O novo relatório da Citrini, ao qual a CNBC teve acesso, descreve uma dinâmica em que o Irã estaria exercendo controle seletivo sobre a passagem de navios. Embarcações precisariam obter autorização prévia para transitar pelas águas próximas ao território iraniano — uma espécie de checkpoint funcional, nos termos usados pela própria firma, e não um bloqueio propriamente dito.
A firma sustenta que os números reais de tráfego superam os registros oficiais porque parte significativa dos navios estaria navegando com os transponders desligados, invisíveis, portanto, às plataformas convencionais de monitoramento. Quatro ou cinco estariam passando por dia pelo Canal de Qeshm completamente fora do radar dos dados públicos, e esse volume teria se acelerado nos dias recentes, segundo o relato colhido em campo.

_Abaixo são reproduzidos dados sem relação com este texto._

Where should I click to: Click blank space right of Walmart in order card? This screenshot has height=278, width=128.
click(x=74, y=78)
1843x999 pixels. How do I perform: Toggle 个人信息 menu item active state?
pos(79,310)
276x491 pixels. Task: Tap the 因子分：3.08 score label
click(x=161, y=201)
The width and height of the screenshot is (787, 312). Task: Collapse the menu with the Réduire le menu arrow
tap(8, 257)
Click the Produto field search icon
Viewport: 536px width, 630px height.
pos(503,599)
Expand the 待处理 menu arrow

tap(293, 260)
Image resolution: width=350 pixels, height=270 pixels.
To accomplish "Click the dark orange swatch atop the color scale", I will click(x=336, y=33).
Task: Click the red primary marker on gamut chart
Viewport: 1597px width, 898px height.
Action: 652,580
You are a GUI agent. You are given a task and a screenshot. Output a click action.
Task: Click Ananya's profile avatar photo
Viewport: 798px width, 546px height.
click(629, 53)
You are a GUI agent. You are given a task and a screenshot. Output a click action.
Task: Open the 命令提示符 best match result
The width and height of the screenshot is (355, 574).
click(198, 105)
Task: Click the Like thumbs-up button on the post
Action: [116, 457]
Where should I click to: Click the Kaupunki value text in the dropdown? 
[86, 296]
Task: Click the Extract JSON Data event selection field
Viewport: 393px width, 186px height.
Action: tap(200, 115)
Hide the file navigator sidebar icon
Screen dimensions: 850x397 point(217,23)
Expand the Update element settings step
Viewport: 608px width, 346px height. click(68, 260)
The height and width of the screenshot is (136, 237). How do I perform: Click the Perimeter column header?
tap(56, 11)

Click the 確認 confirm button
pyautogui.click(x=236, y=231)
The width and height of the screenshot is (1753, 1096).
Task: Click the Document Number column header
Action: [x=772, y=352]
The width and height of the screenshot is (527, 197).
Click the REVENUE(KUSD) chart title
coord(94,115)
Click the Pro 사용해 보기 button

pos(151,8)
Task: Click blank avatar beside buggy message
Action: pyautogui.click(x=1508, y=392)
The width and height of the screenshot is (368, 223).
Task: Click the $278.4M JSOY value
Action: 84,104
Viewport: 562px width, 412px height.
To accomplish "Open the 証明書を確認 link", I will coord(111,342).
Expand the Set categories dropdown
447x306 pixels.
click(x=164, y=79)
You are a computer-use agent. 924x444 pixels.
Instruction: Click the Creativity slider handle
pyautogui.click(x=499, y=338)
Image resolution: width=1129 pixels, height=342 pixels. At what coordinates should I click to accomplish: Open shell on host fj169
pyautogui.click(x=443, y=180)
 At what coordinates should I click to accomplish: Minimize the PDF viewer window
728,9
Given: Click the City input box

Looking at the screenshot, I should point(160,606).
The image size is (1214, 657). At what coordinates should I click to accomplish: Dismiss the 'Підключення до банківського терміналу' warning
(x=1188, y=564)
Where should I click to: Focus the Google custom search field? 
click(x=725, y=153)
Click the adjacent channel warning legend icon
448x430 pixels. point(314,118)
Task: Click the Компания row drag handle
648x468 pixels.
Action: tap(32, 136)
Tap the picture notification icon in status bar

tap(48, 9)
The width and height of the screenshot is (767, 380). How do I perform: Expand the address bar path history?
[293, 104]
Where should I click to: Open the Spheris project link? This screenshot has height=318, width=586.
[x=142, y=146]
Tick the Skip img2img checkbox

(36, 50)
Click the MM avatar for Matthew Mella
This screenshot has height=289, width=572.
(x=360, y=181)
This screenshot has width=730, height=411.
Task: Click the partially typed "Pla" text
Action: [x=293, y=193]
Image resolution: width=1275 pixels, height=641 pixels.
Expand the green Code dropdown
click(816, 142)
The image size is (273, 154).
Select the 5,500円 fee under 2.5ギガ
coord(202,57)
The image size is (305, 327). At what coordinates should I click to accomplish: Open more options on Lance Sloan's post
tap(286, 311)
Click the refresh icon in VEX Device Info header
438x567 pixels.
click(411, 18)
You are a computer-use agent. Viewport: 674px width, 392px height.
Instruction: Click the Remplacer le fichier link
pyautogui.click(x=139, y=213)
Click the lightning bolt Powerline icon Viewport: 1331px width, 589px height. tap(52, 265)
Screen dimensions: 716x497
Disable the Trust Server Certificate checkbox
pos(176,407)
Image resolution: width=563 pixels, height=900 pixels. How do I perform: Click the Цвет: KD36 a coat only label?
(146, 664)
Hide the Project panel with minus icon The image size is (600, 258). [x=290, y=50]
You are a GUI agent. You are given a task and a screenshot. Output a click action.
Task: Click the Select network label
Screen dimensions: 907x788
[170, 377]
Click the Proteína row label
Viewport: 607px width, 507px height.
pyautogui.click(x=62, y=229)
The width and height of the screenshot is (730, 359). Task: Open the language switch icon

A firma enviou um analista à Península de Musandam, em Omã, de onde ele se deslocou de barco para observar pessoalmente a movimentação de embarcações na região. O profissional, que não teve a identidade revelada, fez entrevistas com pescadores, contrabandistas e autoridades regionais,
A conclusão da Citrini escapa às narrativas binárias que têm dominado a leitura dos mercados. “Isso deve reforçar que nossa visão sobre o conflito é matizada. Ela não se encaixa perfeitamente em ‘estreito aberto, petróleo cai’ ou ‘estreito fechado, petróleo dispara'”, afirmou a firma em seu post.
A avaliação é de que a situação deve se prolongar e um prêmio de risco permanente deverá se incorporar às cotações do petróleo. Com base nessa tese, a Citrini demonstra preferência por exposição em contratos de prazo mais longo — especificamente o WTI com vencimento em dezembro de 2026 — em detrimento dos contratos do mês corrente.
A projeção da firma é de que, nas próximas quatro a seis semanas, o tráfego no estreito possa se recuperar para até 50% dos níveis anteriores ao conflito, consolidando um novo equilíbrio de mercado marcado pela incerteza estrutural.